Zwar hat die Klägerin am 03.07.2000 gegen die ihr gem. § 5 Abs. 1 Satz 1 EFZG obliegende Anzeigepflicht verstoßen. Nach dieser Vorschrift ist der Arbeitnehmer verpflichtet, eine Arbeitsunfähigkeit unverzüglich dem Arbeitgeber mitzuteilen. Unverzüglich bedeutet allerdings nicht sofort. Das Gesetz gibt dem Arbeitnehmer nur auf, den Arbeitgeber so schnell zu informieren, wie es nach den Umständen des Einzelfalls möglich ist. Dies erfordert im Regelfall eine telefonische Nachricht zu Beginn der betrieblichen Arbeitszeit (vgl. Dörner, in: Erfurter Kommentar zum Arbeitsrecht, 2. Auflage, § 5 EFZG Rd.-Nr. 13 m. w. N.). Vorliegend ist davon auszugehen, dass die Klägerin bereits vor ihrem Arztbesuch am Vormittag des 03.07.2000 um 07:30 Uhr hinreichenden Grund zu der Annahme hatte, dass sie ärztlicherseits arbeitsunfähig krankgeschrieben wird und somit ihre Tätigkeit bei der Beklagten zu Beginn der betrieblichen Arbeitszeit nicht werde aufnehmen können. Die Klägerin war somit verpflichtet, bereits vor ihrem Arztbesuch oder auch von der Arztpraxis aus telefonisch die Beklagte davon in Kenntnis zu setzen, dass sie ihre Arbeit (voraussichtlich) an dem betreffenden Tag nicht antreten werde.

Dieses Fehlverhalten ist jedoch nicht geeignet, den Ausspruch einer fristlosen Kündigung zu rechtfertigen. Dabei kann offen bleiben, ob die Klägerin bereits am 28.06.2000 gegen ihre Anzeigepflicht verstoßen hat, in dem sie erst um ca. 09:00 Uhr über eine Arbeitskollegin die Beklagte von ihrer Arbeitsunfähigkeit in Kenntnis setzte und daher zu Recht mit Schreiben vom 29.06.2000 abgemahnt wurde. Eine weitere gleichartige Pflichtverletzung seitens der Klägerin ist jedenfalls nicht ersichtlich. Dies gilt auch – entgegen der Ansicht der Beklagten – für den 16.02.2000. Die Klägerin hätte unstreitig an dem betreffenden Tag ihre Arbeit erst um 14:30 Uhr antreten müssen; sie hat jedoch bereits vormittags zwischen 10:00 Uhr und 11:00 Uhr der Beklagten ihre Arbeitsunfähigkeit angezeigt, so dass diesbezüglich ein Fehlverhallten nicht ersichtlich ist.
.....
**AUFGABEN ZUR ÜBUNG**
1 – Um wie viel Uhr hätte die Klägerin laut dem Textauszug am 16.02.2000 ihre Arbeit antreten müssen?
2 – Bitte gib aus dem Textauszug den Teil wörtlich wieder, der mit den Worten „Dieses Fehlverhalten ist“ beginnt und mit „nicht ersichtlich ist.“ endet.
Die Datensätze stammen aus einer anderen Quelle.

(Datensätze)
.....
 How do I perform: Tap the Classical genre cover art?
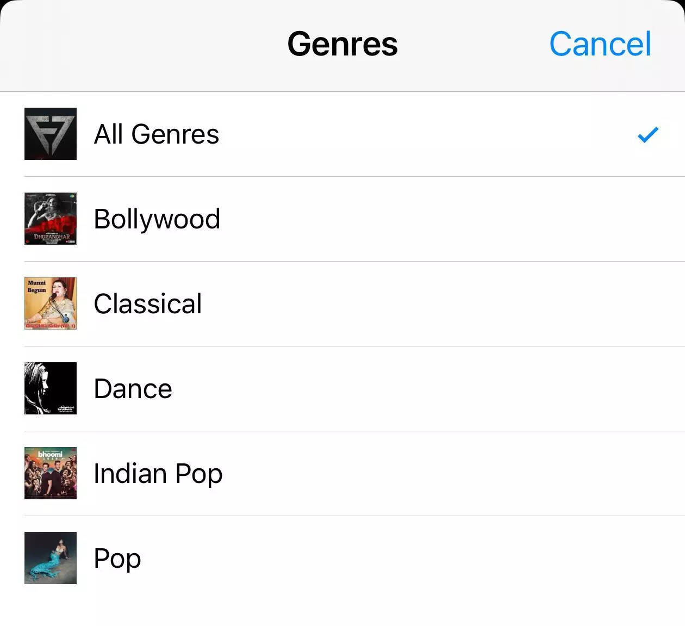click(x=51, y=303)
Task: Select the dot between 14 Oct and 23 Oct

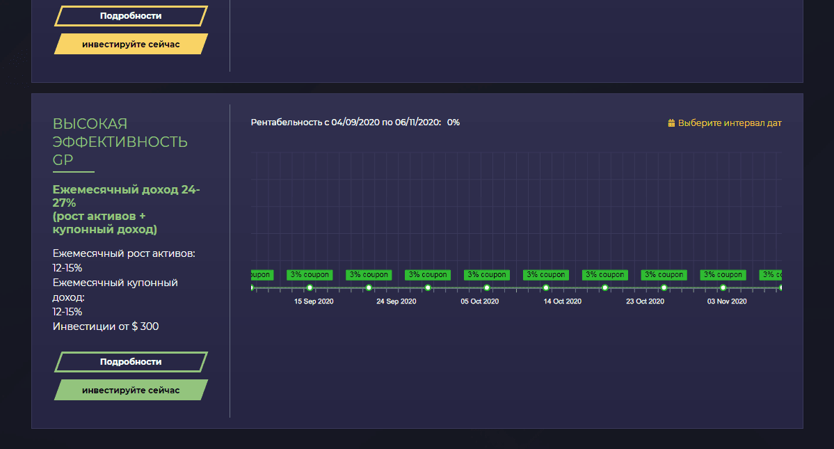Action: (605, 287)
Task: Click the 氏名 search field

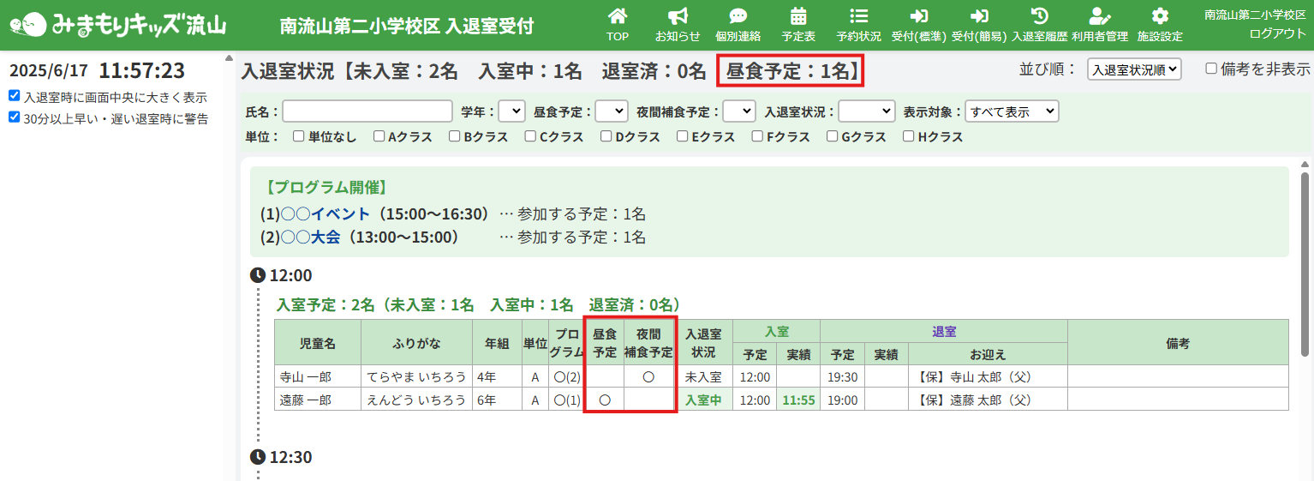Action: (367, 111)
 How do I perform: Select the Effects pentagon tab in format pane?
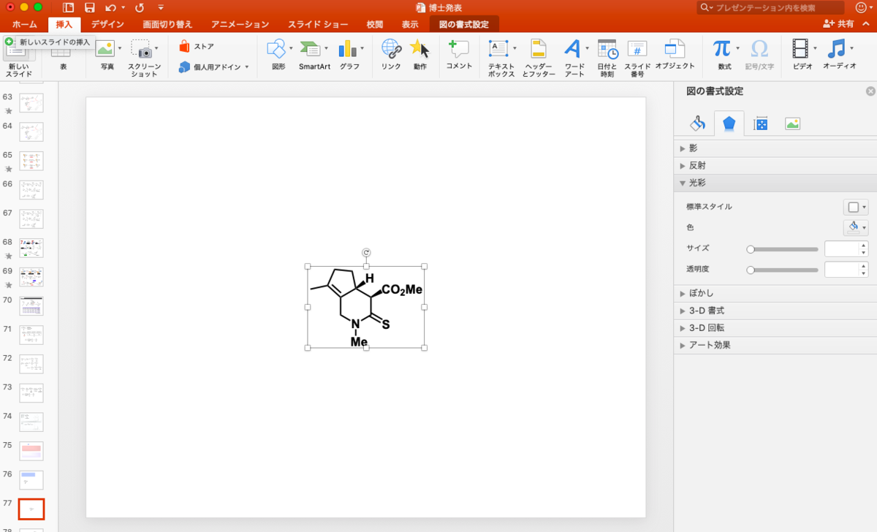(729, 124)
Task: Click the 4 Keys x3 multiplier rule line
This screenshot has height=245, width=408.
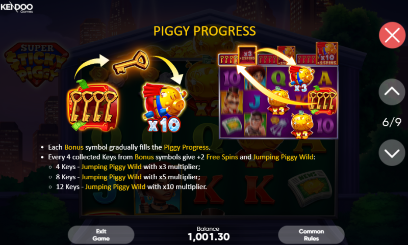Action: 128,167
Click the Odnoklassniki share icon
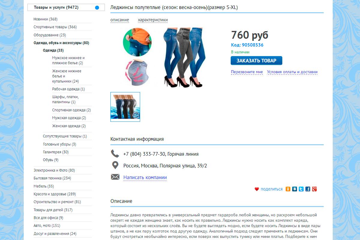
.....
**DIE LÖSUNGEN**
1 – Um 14:30 Uhr.

2 –
Dieses Fehlverhalten ist jedoch nicht geeignet, den Ausspruch einer fristlosen Kündigung zu rechtfertigen. Dabei kann offen bleiben, ob die Klägerin bereits am 28.06.2000 gegen ihre Anzeigepflicht verstoßen hat, in dem sie erst um ca. 09:00 Uhr über eine Arbeitskollegin die Beklagte von ihrer Arbeitsunfähigkeit in Kenntnis setzte und daher zu Recht mit Schreiben vom 29.06.2000 abgemahnt wurde. Eine weitere gleichartige Pflichtverletzung seitens der Klägerin ist jedenfalls nicht ersichtlich. Dies gilt auch – entgegen der Ansicht der Beklagten – für den 16.02.2000. Die Klägerin hätte unstreitig an dem betreffenden Tag ihre Arbeit erst um 14:30 Uhr antreten müssen; sie hat jedoch bereits vormittags zwischen 10:00 Uhr und 11:00 Uhr der Beklagten ihre Arbeitsunfähigkeit angezeigt, so dass diesbezüglich ein Fehlverhallten nicht ersichtlich ist.